Sparse allreduce is a collective communication operation that makes global reduction operation on sparse buffers from all ranks of communicator and distributes result back to all ranks. Sparse buffers are defined by separate index and value buffers.

ccl::event sparse_allreduce(const void* send_ind_buf,
                            size_t send_ind_count,
                            const void* send_val_buf,
                            size_t send_val_count,
                            void* recv_ind_buf,
                            size_t recv_ind_count,
                            void* recv_val_buf,
                            size_t recv_val_count,
                            ccl::datatype ind_dtype,
                            ccl::datatype val_dtype,
                            ccl::reduction rtype,
                            const ccl::communicator& comm,
                            const ccl::stream& stream,
                            const ccl::sparse_allreduce_attr& attr = ccl::default_sparse_allreduce_attr,
                            const ccl::vector_class<ccl::event>& deps = {});
send_ind_buf

the buffer of indices with send_ind_count elements of type ind_dtype

send_ind_count

the number of elements of type ind_type in send_ind_buf

send_val_buf

the buffer of values with send_val_count elements of type val_dtype

send_val_count

the number of elements of type val_type in send_val_buf

recv_ind_buf [out]

the buffer to store reduced indices, unused

recv_ind_count [out]

the number of elements in recv_ind_buf, unused

recv_val_buf [out]

the buffer to store reduced values, unused

recv_val_count [out]

the number of elements in recv_val_buf, unused

ind_dtype

the datatype of elements in send_ind_buf and recv_ind_buf

val_dtype

the the datatype of elements in send_val_buf and recv_val_buf

rtype

the type of the reduction operation to be applied

comm

the communicator that defines a group of ranks for the operation

stream

an optional stream associated with the operation

attr

optional attributes to customize the operation

deps

an optional vector of the events that the operation should depend on

return event

an object to track the progress of the operation

For sparse_allreduce, a completion callback or an allocation callback is required.
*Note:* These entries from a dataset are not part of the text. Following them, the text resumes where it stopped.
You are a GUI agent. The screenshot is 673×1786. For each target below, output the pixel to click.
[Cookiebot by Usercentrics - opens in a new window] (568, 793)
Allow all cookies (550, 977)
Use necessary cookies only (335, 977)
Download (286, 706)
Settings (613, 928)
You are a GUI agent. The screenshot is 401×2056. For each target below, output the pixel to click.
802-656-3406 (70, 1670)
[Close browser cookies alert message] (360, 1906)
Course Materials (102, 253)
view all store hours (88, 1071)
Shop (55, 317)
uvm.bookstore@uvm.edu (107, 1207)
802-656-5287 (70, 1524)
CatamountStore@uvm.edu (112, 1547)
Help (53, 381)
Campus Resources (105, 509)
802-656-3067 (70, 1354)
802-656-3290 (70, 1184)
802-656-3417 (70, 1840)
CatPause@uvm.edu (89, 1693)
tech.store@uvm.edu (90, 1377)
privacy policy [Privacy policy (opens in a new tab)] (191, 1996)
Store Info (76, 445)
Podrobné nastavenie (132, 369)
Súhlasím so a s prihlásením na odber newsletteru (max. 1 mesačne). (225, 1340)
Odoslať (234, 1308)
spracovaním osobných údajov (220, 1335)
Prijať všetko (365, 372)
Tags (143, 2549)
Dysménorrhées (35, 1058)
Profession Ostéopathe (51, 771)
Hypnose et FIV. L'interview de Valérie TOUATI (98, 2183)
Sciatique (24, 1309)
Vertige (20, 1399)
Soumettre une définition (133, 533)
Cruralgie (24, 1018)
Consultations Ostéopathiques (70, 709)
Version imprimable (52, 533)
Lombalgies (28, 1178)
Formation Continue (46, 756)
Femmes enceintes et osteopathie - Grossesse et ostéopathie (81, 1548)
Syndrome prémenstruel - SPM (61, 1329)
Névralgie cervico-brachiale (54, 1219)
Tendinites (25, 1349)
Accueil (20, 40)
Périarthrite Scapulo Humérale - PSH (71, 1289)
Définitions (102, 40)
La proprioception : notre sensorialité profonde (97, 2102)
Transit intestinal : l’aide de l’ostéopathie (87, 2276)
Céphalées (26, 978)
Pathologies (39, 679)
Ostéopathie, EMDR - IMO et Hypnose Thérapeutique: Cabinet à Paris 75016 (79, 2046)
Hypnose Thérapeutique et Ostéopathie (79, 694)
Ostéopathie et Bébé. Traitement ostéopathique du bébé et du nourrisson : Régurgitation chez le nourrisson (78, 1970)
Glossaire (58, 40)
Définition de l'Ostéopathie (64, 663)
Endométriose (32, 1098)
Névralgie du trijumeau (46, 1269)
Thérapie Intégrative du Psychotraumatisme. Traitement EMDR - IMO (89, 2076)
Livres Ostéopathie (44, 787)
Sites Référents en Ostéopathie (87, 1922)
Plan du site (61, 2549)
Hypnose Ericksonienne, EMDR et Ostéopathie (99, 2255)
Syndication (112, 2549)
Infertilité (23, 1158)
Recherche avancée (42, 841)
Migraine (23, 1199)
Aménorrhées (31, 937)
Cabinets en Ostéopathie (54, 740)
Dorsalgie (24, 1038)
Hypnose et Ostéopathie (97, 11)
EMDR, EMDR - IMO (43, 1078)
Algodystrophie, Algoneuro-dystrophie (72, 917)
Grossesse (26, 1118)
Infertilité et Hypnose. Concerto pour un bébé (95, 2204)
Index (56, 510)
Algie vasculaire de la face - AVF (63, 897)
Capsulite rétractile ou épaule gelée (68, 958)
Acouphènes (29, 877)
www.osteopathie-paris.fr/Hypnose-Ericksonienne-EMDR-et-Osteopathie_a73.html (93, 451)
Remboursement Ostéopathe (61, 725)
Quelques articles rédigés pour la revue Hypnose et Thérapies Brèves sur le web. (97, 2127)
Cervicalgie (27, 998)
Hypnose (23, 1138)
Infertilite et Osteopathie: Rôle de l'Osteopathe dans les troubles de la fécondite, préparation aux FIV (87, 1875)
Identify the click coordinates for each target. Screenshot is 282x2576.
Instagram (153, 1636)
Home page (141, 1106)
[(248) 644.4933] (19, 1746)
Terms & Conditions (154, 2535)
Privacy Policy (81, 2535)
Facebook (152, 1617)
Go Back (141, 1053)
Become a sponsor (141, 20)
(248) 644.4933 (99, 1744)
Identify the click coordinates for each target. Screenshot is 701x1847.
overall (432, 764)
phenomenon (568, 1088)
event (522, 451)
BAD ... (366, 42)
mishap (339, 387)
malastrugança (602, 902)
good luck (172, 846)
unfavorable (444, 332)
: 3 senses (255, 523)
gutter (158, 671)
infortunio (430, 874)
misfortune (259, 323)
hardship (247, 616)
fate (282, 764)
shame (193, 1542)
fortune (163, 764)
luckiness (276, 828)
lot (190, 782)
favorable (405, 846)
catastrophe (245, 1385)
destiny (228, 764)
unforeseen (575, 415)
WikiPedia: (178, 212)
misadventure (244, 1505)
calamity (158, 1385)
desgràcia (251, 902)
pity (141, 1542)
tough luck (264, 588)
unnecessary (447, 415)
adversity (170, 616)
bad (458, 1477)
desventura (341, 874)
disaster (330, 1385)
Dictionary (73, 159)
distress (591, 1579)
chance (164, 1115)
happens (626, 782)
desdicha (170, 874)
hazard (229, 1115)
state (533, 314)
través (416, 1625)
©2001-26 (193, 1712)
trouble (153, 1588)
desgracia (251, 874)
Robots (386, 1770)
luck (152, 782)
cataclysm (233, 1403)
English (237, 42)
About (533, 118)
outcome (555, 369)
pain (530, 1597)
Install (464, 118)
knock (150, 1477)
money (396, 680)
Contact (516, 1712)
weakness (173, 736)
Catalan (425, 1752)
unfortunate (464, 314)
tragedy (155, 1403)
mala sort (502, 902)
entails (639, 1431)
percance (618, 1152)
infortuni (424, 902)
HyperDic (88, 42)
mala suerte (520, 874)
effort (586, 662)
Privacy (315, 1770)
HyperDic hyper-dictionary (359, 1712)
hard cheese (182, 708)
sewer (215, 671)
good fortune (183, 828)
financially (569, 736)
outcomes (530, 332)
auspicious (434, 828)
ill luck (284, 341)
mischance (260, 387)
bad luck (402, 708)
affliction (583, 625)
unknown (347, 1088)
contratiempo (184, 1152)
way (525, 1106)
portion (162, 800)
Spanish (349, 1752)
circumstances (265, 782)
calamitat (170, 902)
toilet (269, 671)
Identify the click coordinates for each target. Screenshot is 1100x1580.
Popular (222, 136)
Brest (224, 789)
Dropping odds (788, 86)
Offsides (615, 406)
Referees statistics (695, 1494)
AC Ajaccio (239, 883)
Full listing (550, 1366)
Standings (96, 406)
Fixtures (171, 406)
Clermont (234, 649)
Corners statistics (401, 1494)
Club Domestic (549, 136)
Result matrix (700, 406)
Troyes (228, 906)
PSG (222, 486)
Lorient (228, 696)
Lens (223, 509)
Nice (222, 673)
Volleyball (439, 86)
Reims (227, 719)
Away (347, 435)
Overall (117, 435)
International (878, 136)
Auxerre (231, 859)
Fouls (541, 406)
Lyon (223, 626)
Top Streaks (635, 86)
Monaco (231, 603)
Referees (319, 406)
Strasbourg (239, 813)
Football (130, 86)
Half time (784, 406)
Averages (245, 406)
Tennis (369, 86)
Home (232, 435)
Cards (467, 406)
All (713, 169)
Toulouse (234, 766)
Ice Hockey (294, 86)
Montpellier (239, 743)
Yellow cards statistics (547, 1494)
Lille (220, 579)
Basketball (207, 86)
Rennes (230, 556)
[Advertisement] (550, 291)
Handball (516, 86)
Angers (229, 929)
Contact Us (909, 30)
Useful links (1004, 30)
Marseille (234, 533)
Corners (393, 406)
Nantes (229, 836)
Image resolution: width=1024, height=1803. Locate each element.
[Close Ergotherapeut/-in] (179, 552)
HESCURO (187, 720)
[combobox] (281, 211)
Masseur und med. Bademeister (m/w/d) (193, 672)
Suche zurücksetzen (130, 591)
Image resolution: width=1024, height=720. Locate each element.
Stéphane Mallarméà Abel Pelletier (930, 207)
Use the following fields in operation attribute:

  • completion_fn - a completion callback function pointer

  • alloc_fn - an allocation callback function pointer

  • fn_ctx- an user context pointer of type void*

Completion callback should follow the signature:

typedef void (*completion_fn)
(
    const void*,   /* idx_buf      */
    size_t,        /* idx_count    */
    ccl::datatype, /* idx_dtype    */
    const void*,   /* val_buf      */
    size_t,        /* val_count    */
    ccl::datatype, /* val_dtype    */
    const void*    /* user_context */
);

Note that idx_buf and val_buf are temporary buffers. Thus, the data from these buffers should be copied. Use user_context for this purpose.

Allocation callback should follow the signature:

typedef void (*alloc_fn)
(
    size_t,        /* idx_count    */
    ccl::datatype, /* idx_dtype    */
    size_t,        /* val_count    */
    ccl::datatype, /* val_dtype    */
    const void*,   /* user_context */
    void**,        /* out_idx_buf  */
    void**         /* out_val_buf  */
);

Note

WARNING: ccl::sparse_allreduce is experimental and subject to change.